But it was a decade of coaching kids in Huntington Beach that helped him get elected the second time around, he said. It helped him gain name recognition.

He focused on increasing his absentee-voter tally, and the results showed. Carchio got 24,500 votes, or 14.6%, just 300 votes behind Mayor Gil Coerper.

Carchio will be a “great voice on the council,” Councilman Don Hansen said. “Having an individual who knows what it takes to run a small business will provide a unique perspective in creating policy and how the city moves forward.”

A prominent part of Carchio’s agenda is pushing for a reduction or removal of city fees for home remodeling.

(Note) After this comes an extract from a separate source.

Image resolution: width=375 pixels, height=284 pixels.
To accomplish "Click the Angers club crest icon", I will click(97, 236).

“The idea of doing this is to help other people make the city better,” he said. Doing away with remodeling fees has worked in other cities such as Anaheim and Costa Mesa, he said.

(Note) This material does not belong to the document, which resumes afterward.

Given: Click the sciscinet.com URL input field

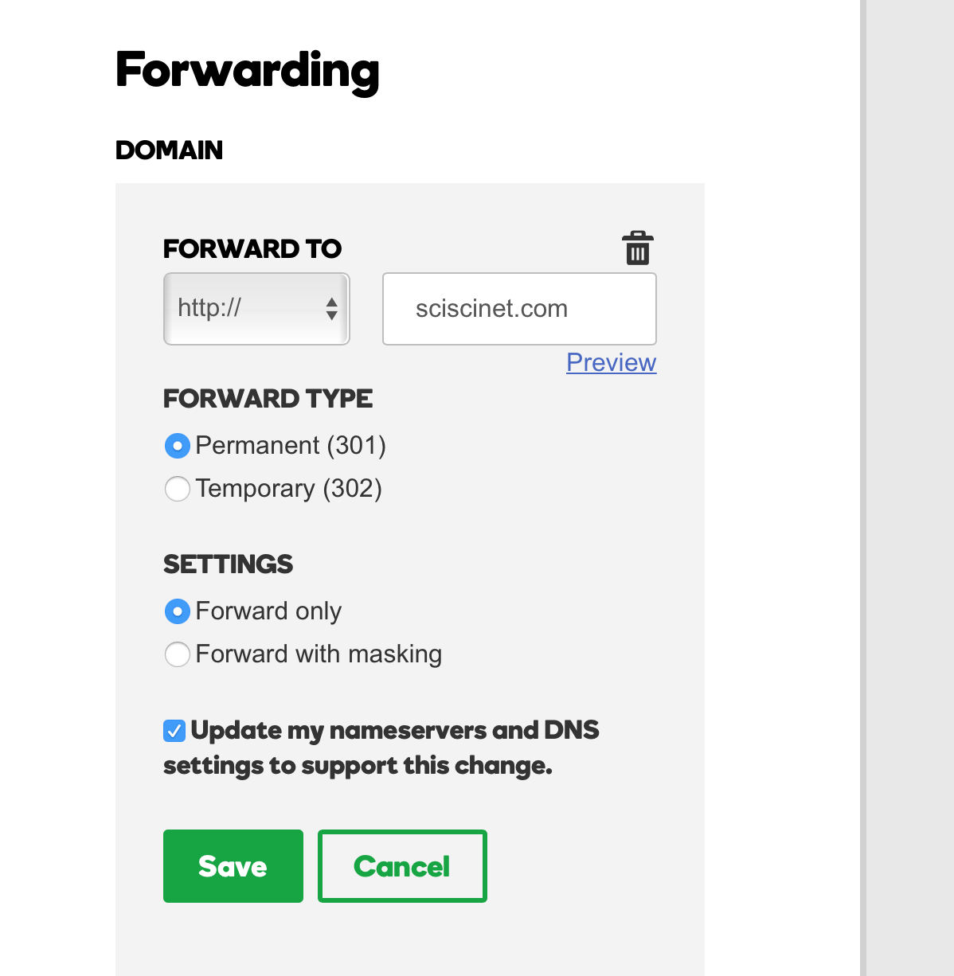Looking at the screenshot, I should [x=519, y=309].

The city will be able to collect more property taxes, and homeowners will be motivated by seeing others remodel, thereby improving their neighborhoods, Carchio said.

Carchio’s other priorities include repairing streets and potholes — because that’s what the average citizen cares most about — and creating affordable housing for city employees who cannot afford to live in the city.

He’s also concerned about how the retirement of baby boomer workers will halve the city’s workforce.

“How will we get employees if they can’t afford to live here?” he said. “We train people, hire them and lose them to other cities or departments. We have got to figure out a way to keep them here.”